La miró, sin ocultar su sorpresa.

—Es curioso que diga eso.

—¿EI qué?

—Lo de morir en el momento oportuno —el maestro de esgrima hizo un gesto evasivo, como si se disculpara por seguir vivo. El giro de la conversación parecía divertirle, pero era evidente que no bromeaba—. En este siglo y a partir de cierta edad, morir como es debido se hace cada vez más difícil.

—Me encantaría saber a qué llama usted, maestro, morir como es debido.

—No creo que lo entendiese.

—¿Está seguro?

—No, no lo estoy. Puede que lo entendiese, pero me da lo mismo. No se trata de cosas que puedan contarse a…

—¿A una mujer?

—A una mujer.

Adela de Otero cerró el abanico y lo levantó despacio, hasta rozarse con él la cicatriz de la boca.

—Usted debe de ser un hombre muy solo, don Jaime.

El maestro de armas miró con fijeza a la joven. Ya no había diversión en sus ojos grises; el brillo se había vuelto opaco.

—Lo soy —su voz sonó cansada—. Pero no hago a nadie responsable. En realidad se trata de una especie de fascinación; un estado de gracia egoísta, íntimo, que sólo se obtiene montando guardia en los viejos caminos olvidados por los que nadie transita… ¿Le parezco un viejo absurdo?

Ella negó con la cabeza. Sus ojos eran ahora dulces.

—No. Simplemente estoy aterrada ante su falta de sentido práctico.

Jaime Astarloa hizo una mueca.

—Una de las muchas virtudes que me precio de no poseer, señora, es el sentido práctico de la vida. Sin duda ya se habrá dado cuenta… Mas no tengo la pretensión de hacerle creer que haya en ello un móvil moral. Limitémonos, se lo ruego, a considerar el asunto como una cuestión de pura estética.

—De la estética no se come, maestro —murmuró ella con gesto burlón, como si la inspirasen pensamientos que se guardaba de expresar en voz alta—. Le aseguro que de eso entiendo bastante.

Don Jaime se miró la punta de los escarpines sonriendo con timidez; su expresión era la de un muchacho que confesara un desliz.

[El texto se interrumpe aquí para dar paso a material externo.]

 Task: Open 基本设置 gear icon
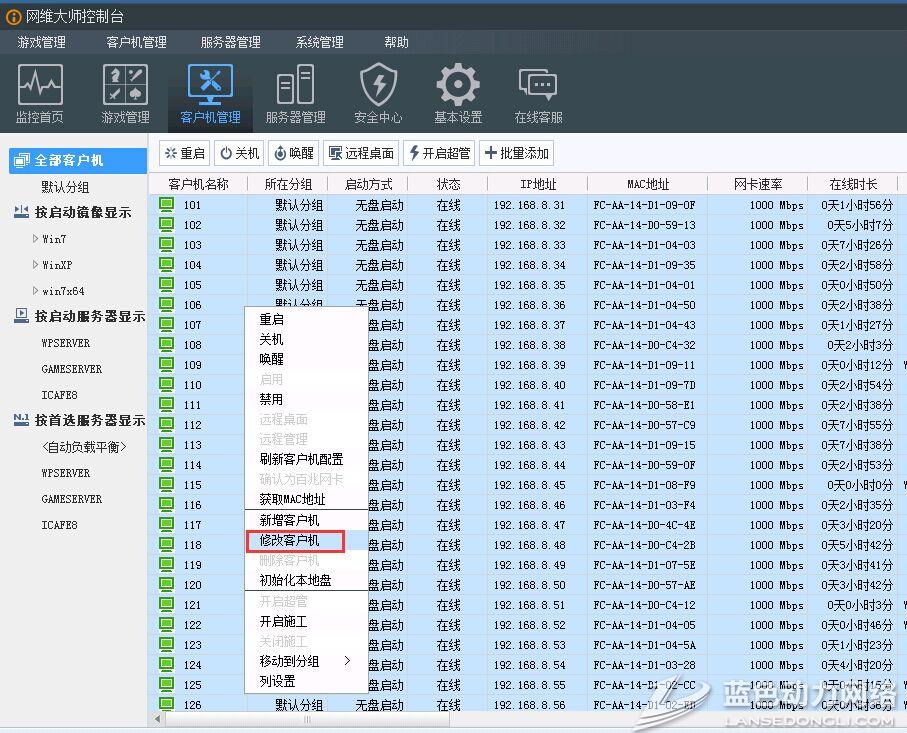[458, 95]
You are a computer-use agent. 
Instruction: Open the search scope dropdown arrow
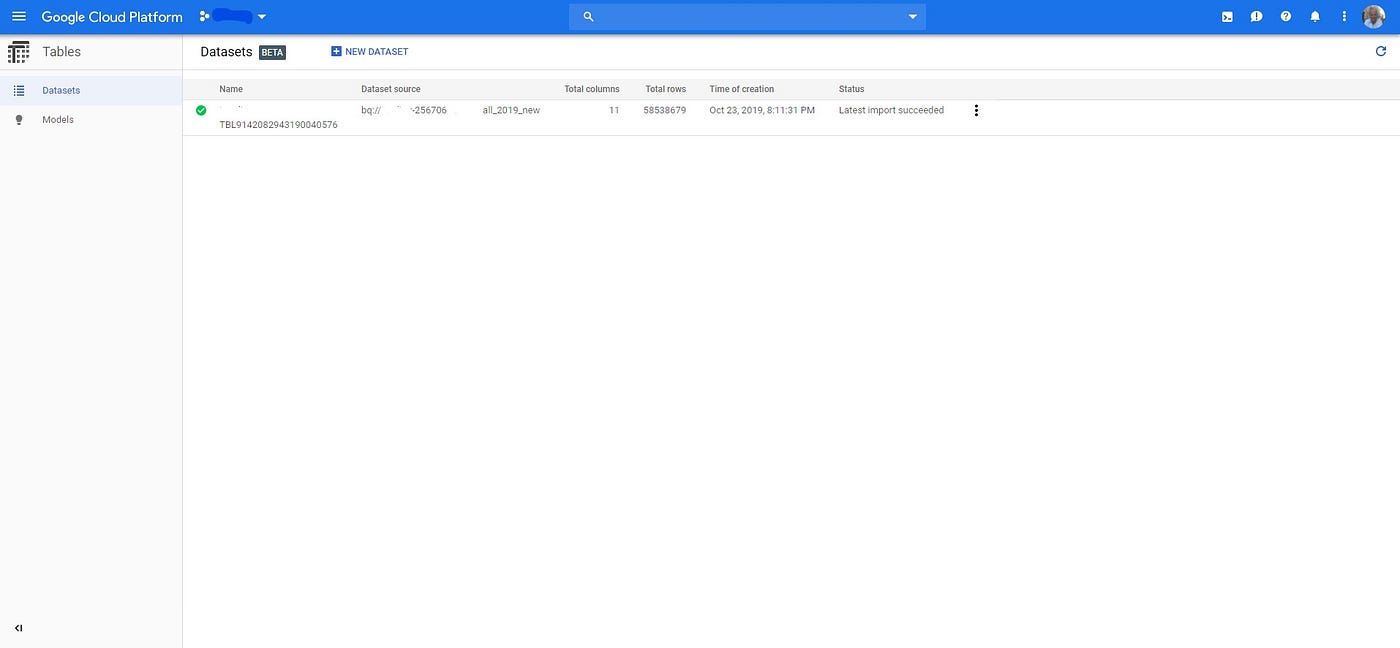[911, 16]
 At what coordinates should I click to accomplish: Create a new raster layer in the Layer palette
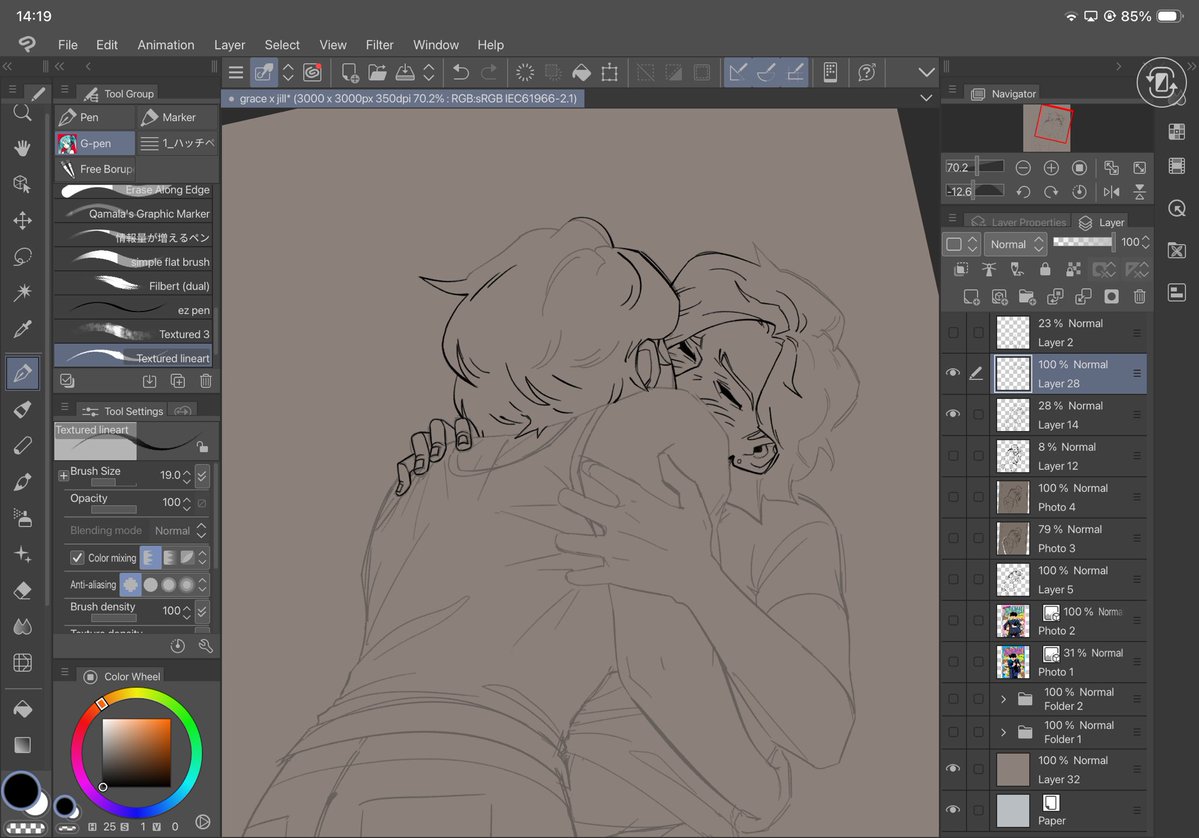971,296
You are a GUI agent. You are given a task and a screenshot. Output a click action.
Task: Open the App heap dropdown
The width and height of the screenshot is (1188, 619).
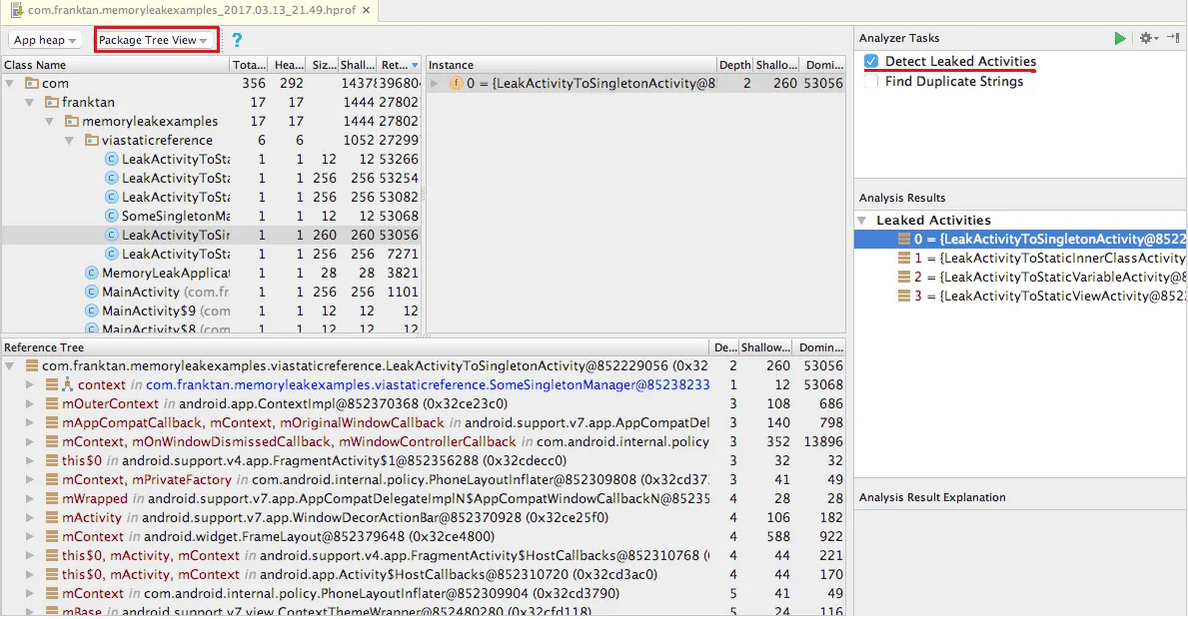(46, 40)
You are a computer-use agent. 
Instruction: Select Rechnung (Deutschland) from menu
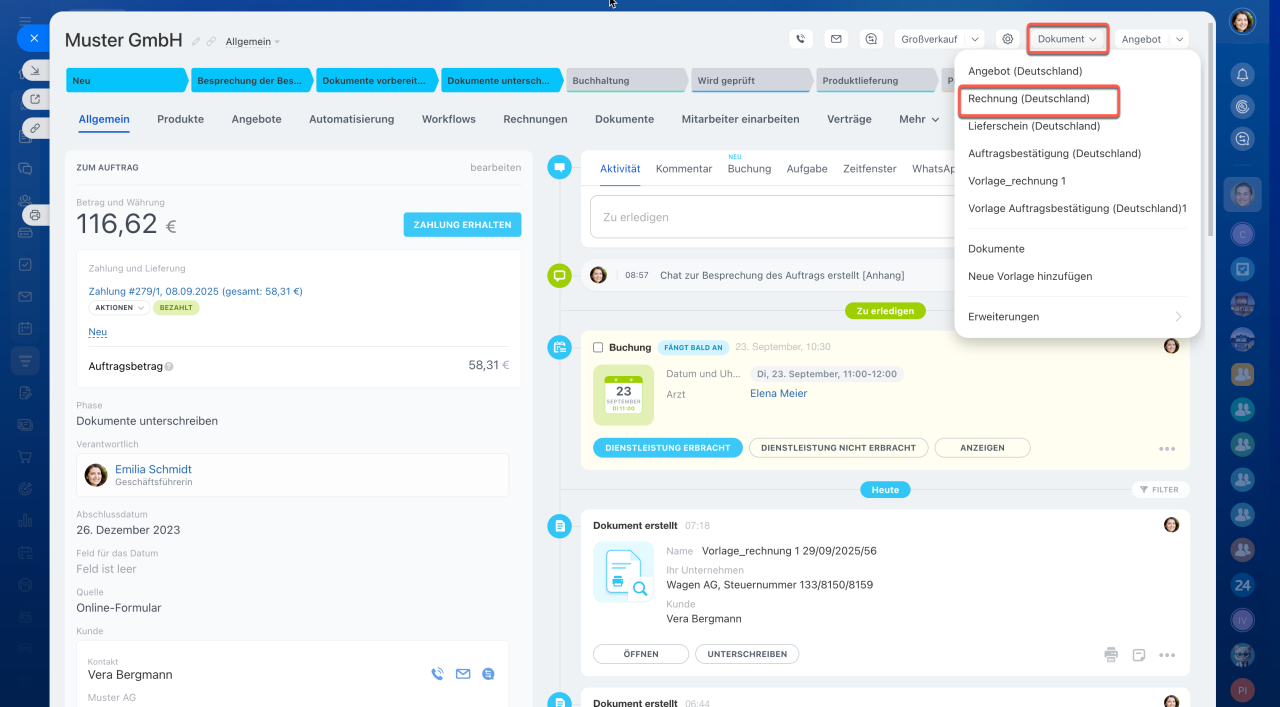[1029, 99]
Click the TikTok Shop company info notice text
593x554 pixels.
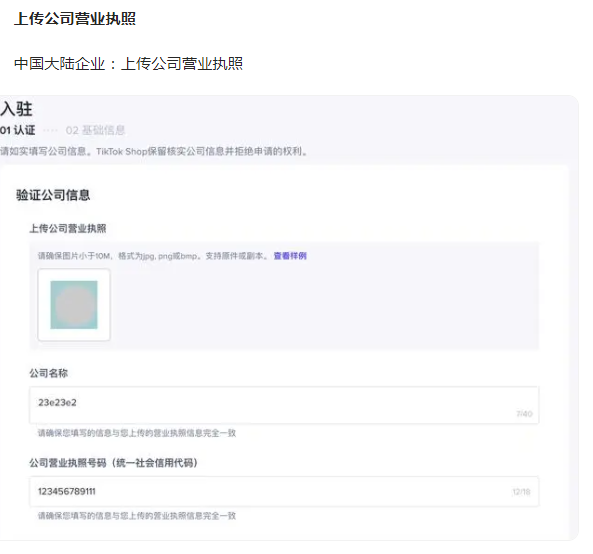(154, 151)
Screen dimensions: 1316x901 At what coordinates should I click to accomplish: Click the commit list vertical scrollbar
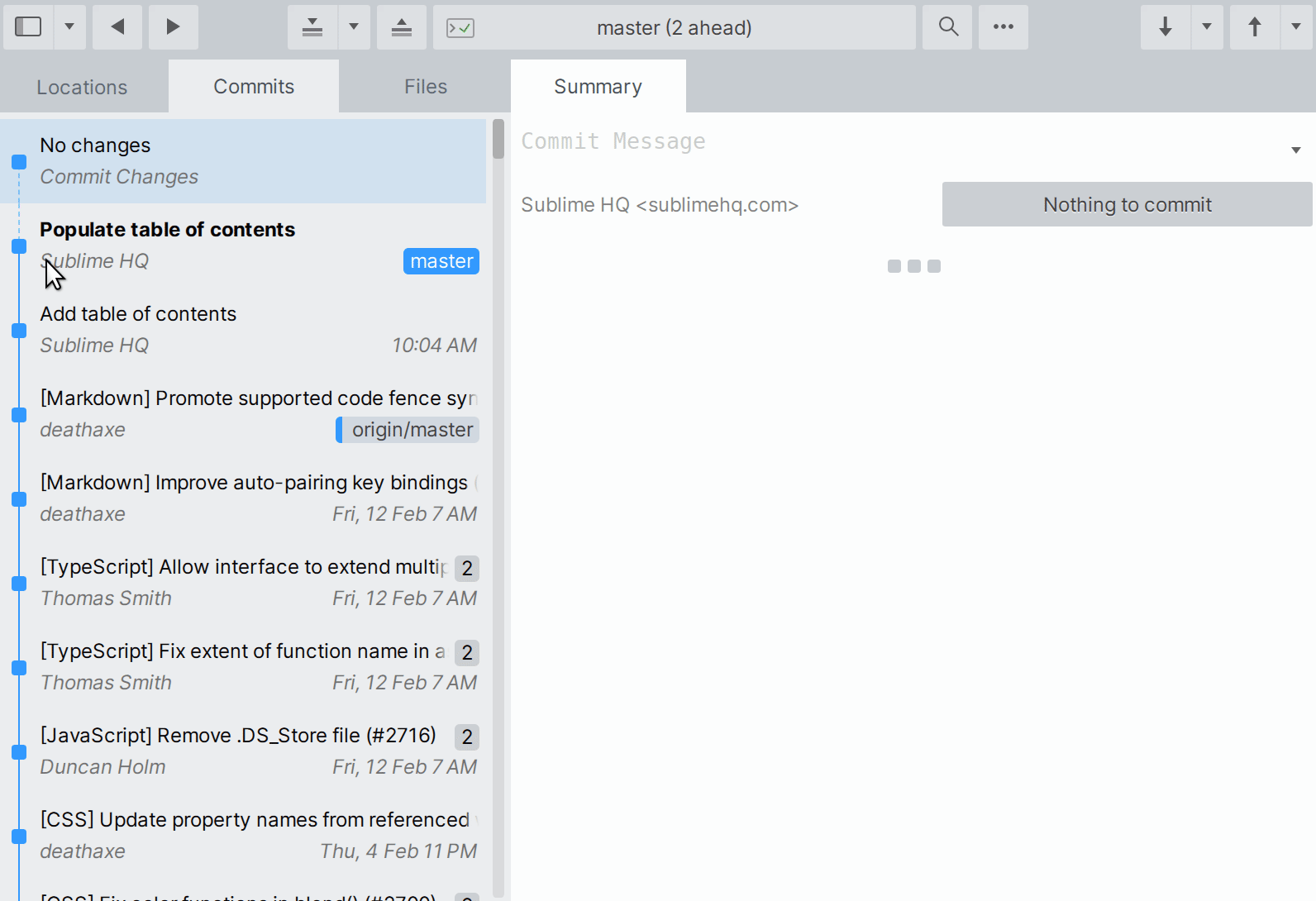tap(498, 139)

—Si usted, por desgracia, entiende bastante de ello, crea que lo lamento —dijo en voz baja—. En lo que a mí respecta, déjeme decirle que, al menos, eso me permite mirarme francamente a la cara cuando me afeito ante el espejo cada mañana. Y eso, señora mía, es más de lo que pueden afirmar muchos de los hombres que conozco.

Empezaban a encenderse las primeras farolas, iluminando a trechos las calles con su luz de gas. Provistos de largas pértigas, los empleados municipales realizaban la tarea sin apresurarse demasiado, haciendo de vez en cuando alto en una taberna para saciar la sed. Todavía quedaba hacia el palacio de Oriente un rastro de claridad, sobre la que se recortaba la silueta de los tejados próximos al Teatro Real. Las ventanas, abiertas a la tibia brisa del crepúsculo, se iluminaban con la luz oscilante de los quinqués de petróleo.

Jaime Astarloa murmuró un «buenas noches» al pasar junto a un grupo de vecinos que charlaban en la esquina de la calle Bordadores, sentados a la fresca sobre sillas de enea. Por la mañana había tenido lugar en las cercanías de la Plaza Mayor una algarada de estudiantes; poca cosa, a decir de sus contertulios del café Progreso, que le habían informado del incidente. Según don Lucas, un grupo de alborotadores que gritaba «Prim, Libertad, abajo los Borbones» había sido disuelto de forma contundente por las fuerzas del orden. Por supuesto, la versión de Agapito Cárceles difería mucho de la proporcionada —inflexión desdeñosa y suspiro libertario— por el señor Rioseco, acostumbrado a buscar alborotadores donde sólo había patriotas sedientos de justicia. Las fuerzas represivas, único sostén en que se apoyaba la vacilante monarquía de la
Señora
—retintín y mueca maliciosa— y su nefasta camarilla, habían, una vez más, aplastado a golpes y sablazos la sagrada causa, etcétera. El caso es que, según pudo comprobar don Jaime, alguna pareja de guardias civiles a caballo rondaba todavía por las proximidades, sombras de mal agüero bajo los acharolados tricornios.